- Theatrical release poster
- Directed by: Max Varnel
- Written by: H.E. Burden
- Based on: a story by John Haggarty
- Produced by: Bill Luckwell; Jock MacGregor;
- Starring: Ray McAnally; Catherine Feller; Yvonne Buckingham;
- Cinematography: Walter J. Harvey
- Edited by: Robert Jordan Hill (as Robert Hill)
- Music by: Wilfred Burns
- Production companies: Bill and Michael Luckwell Ltd.
- Distributed by: J. Arthur Rank Film Distributors (UK)
- Release date: 15 June 1961;
- Running time: 63 minutes
- Country: United Kingdom
- Language: English

= Murder in Eden (film) =

1961 British film by Max Varnel

Murder in Eden is a 1961 British mystery film directed by Max Varnel and starring Ray McAnally, Catherine Feller and Yvonne Buckingham. It was written by H. E. Burden based on a story by John Haggarty.

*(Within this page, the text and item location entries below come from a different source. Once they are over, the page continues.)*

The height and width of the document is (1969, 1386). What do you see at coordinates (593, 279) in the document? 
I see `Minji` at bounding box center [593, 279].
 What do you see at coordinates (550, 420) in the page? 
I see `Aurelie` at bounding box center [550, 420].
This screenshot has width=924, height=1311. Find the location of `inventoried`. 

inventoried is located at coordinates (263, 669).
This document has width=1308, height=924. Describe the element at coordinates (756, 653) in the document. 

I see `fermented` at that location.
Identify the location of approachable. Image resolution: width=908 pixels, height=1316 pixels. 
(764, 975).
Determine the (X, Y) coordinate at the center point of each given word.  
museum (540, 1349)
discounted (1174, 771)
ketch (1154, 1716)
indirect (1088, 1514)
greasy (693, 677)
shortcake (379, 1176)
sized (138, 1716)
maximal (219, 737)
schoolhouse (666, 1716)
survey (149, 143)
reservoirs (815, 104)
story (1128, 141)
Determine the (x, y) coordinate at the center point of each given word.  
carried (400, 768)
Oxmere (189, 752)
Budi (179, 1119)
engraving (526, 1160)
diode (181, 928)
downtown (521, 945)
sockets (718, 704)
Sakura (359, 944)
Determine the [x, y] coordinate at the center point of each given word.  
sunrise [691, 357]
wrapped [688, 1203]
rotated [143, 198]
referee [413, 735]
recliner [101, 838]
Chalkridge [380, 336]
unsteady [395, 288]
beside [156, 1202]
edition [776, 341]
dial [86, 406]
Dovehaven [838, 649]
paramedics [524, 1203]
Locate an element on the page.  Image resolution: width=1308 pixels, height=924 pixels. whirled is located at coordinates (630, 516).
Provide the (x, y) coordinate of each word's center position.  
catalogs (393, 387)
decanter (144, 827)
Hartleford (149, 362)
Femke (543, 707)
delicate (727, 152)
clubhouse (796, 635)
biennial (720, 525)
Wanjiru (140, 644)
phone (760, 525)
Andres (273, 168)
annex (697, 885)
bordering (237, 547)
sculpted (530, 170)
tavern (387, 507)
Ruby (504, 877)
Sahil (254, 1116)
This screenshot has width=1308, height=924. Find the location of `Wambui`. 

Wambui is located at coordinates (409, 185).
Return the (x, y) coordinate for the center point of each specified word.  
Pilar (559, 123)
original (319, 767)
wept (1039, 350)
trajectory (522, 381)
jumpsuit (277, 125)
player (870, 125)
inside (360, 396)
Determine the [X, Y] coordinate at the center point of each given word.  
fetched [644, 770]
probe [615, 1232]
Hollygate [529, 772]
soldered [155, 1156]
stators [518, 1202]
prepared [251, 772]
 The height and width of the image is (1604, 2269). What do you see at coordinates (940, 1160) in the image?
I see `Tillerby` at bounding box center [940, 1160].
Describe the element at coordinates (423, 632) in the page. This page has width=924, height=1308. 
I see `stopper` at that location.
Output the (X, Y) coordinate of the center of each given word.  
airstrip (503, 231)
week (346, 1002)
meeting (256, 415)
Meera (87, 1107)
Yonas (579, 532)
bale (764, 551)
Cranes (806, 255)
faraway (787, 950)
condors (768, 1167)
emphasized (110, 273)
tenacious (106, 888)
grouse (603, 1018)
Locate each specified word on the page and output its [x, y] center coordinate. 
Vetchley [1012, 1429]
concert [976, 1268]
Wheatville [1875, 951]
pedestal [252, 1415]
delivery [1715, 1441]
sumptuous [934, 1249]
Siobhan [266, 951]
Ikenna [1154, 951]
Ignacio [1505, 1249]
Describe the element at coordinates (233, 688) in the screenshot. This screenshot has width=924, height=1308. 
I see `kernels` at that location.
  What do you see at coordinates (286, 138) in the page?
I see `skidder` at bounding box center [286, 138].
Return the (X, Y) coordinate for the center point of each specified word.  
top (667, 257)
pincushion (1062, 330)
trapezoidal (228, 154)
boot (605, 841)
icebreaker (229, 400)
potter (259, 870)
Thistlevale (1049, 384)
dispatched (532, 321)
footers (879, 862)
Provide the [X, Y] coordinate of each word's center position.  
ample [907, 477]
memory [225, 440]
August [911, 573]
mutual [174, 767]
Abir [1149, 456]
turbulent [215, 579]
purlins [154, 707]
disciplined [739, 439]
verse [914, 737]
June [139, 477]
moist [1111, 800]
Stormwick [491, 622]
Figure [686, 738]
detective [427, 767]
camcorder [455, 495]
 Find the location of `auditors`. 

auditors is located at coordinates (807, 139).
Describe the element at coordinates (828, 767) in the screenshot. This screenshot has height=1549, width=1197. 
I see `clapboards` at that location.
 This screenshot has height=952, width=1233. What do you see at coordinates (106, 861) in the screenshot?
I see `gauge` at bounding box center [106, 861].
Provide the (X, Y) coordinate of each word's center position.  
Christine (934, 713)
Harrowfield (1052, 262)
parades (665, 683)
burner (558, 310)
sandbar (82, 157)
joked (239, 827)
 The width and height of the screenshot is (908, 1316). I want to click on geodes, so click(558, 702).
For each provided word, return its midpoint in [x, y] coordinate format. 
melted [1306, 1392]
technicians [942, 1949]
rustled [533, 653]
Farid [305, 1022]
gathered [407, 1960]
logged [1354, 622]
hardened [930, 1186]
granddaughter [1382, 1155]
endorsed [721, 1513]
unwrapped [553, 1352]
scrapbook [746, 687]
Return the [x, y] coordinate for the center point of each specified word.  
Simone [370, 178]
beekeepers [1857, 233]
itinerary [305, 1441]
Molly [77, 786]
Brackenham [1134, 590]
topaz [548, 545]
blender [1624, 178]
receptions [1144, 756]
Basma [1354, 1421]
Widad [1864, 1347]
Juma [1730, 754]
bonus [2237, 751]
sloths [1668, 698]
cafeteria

An art critic is murdered and a reporter helps Scotland Yard hunt for the killer.

==Plot==
The Woolf Art Gallery is promoting an exhibition of paintings under the title "The Garden of Eden". A man stares intently at a picture of Eve forming one of a pair representing Adam and Eve by a Dutch artist Van Meerwick. After he discovers a famous painting is fake, a noted art critic is killed by a hit-and-run driver. Inspector Peter Sharkey of Scotland Yard joins forces with French magazine reporter Geneviève Beaujean to investigate.

Geneviève spends a lot of time at the gallery. It is revealed she is not a real reporter. The police find a portfolio belonging to the dead man. It states the best forger is Michael Lucas but his work is revealed by the use of zinc white.

Michael Lucas has the real Eve hidden in a secret room in his seaside villa. He has promised to sell it to Bill Robson and shows him the secret room. Unknown to them, Geneviève listens to them chat from the secret room. She has a gun. The police arrive and hear her crying.

==Cast==
- Ray McAnally as Inspector Peter Sharkey
- Catherine Feller as Geneviève Beaujean
- Yvonne Buckingham as Vicky Woolf
- Mark Singleton as Arnold Woolf
- Norman Rodway as Michael Lucas
- Jack Aranson as Bill Robson
- Robert Lepler as Max Aaronson
- Angela Douglas as beatnik
- Francis O'Keefe as Sergeant Johnson
- Noel Sheridan as Frenchman Jack
- Ronald Walsh as bodyguard
- John Sterling as art expert
- Frank O'Donovan as manservant
- Eithne Lydon as receptionist

== Critical reception ==
The Monthly Film Bulletin wrote: "What with unapt dialogue, tangled construction, melodramatic playing and unconvincing art work, direction as clumsy as is Max Varnel's here could scarcely make matters worse. The thinly disguised Irish accents of many of the cast and the wholesale use of Georgian Dublin exteriors for a thriller ostensibly set in London add an extra layer of unreality to the bogus art world portrayed."

Kine Weekly wrote: "The picture puts a routine crime tale in a new frame, or rather environment, and the fresh perspective gives a pristine kick to time-honoured romance and rough stuff. Catherine Feller is a pert and disarming Genevieve, Ray McAnally makes a doughty Sharkey, and Norman Rodway has his moments as Lucas. The supporting players also convince. Its backgrounds are elegant, the dialogue is apt, and it has a catchy musical score."